It's Wednesday.
Today school ends at noon. A girl in my class asked me to come over to her place. I am not sure if her mom knows. Can I just go over there? We walk the way to her house. She knows the way and I follow her. I never saw a mom like hers. She wears a bikini and her hair is tied up. I think she forgot to comb it. Perhaps she was in bed. My mother sleeps at day time if she had to work at night.
Francoise's mom is kind. She asks if we want an omelet and we sit at a bar and wait. I am not sure she can cook. What a strange thing to eat for dinner. I watch how she makes it.
She stirs some milk with the egg and it's the best omelet I ever ate.
I feel nervous and do not dare to stay too long. My mother will be angry. I don't think she will like a mom in bikini's. What if she knows they all use the same water in the bath tub and same toothbrush? Francoise told me as she showed me her bedroom. Her dad isn't home. Her mom looks happy.

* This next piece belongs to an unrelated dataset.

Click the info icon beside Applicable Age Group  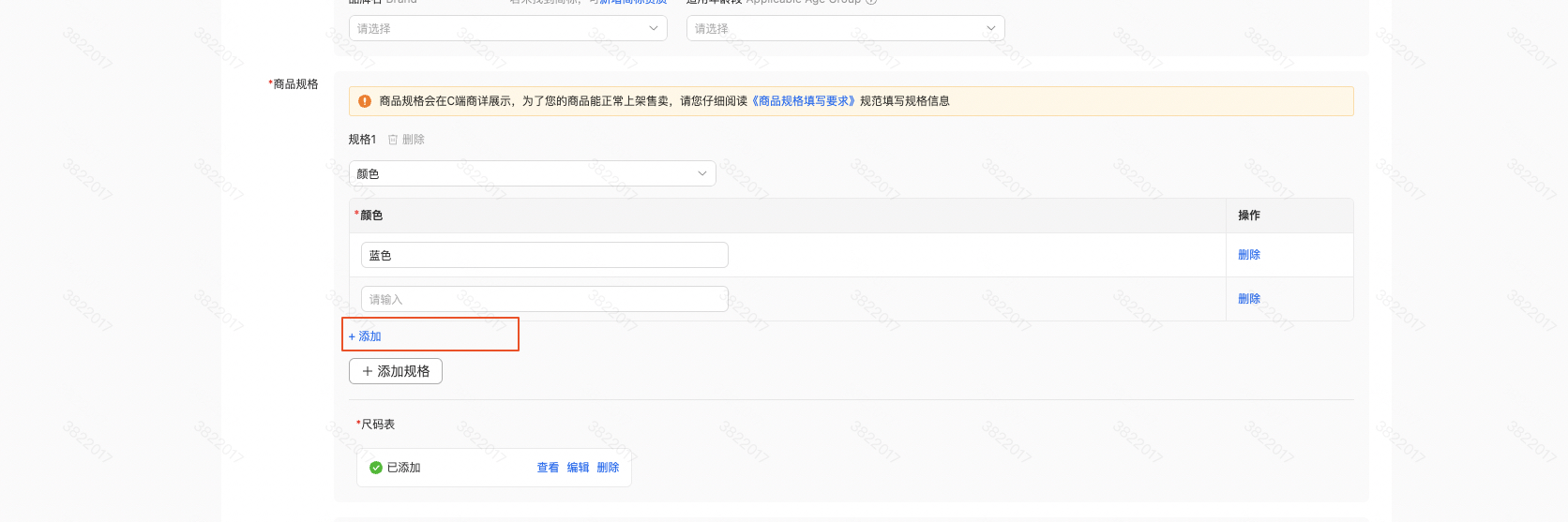pyautogui.click(x=871, y=1)
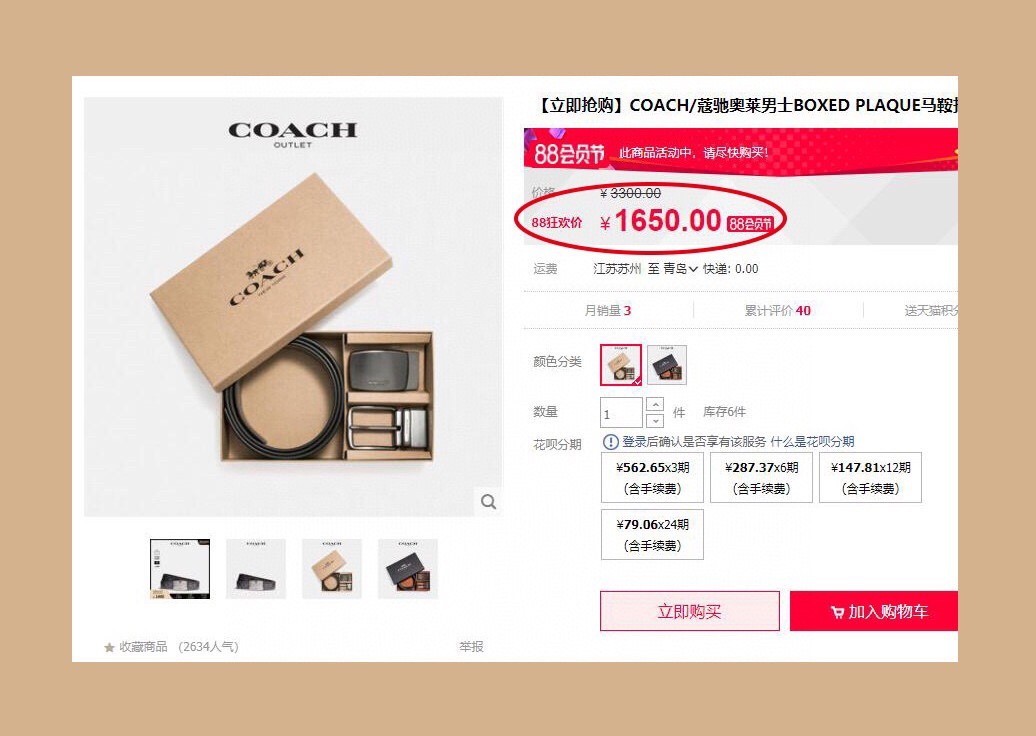Viewport: 1036px width, 736px height.
Task: Choose the ¥79.06x24期 installment option
Action: coord(652,534)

I walk back home alone. It's not far I can walk but I am afraid I get lost. For some reason I always get lost. I can not remember where I live. All houses look the same, exactly the same. They are new built.
I feel as miserable as at the time I had to walk back home from kindergarten. I knew how to cross the road, walked through the park, took the endless long road straight ahead and didn't remember what next. I just stood there. Was I lost? I think I cried or perhaps I just stood there and felt like crying.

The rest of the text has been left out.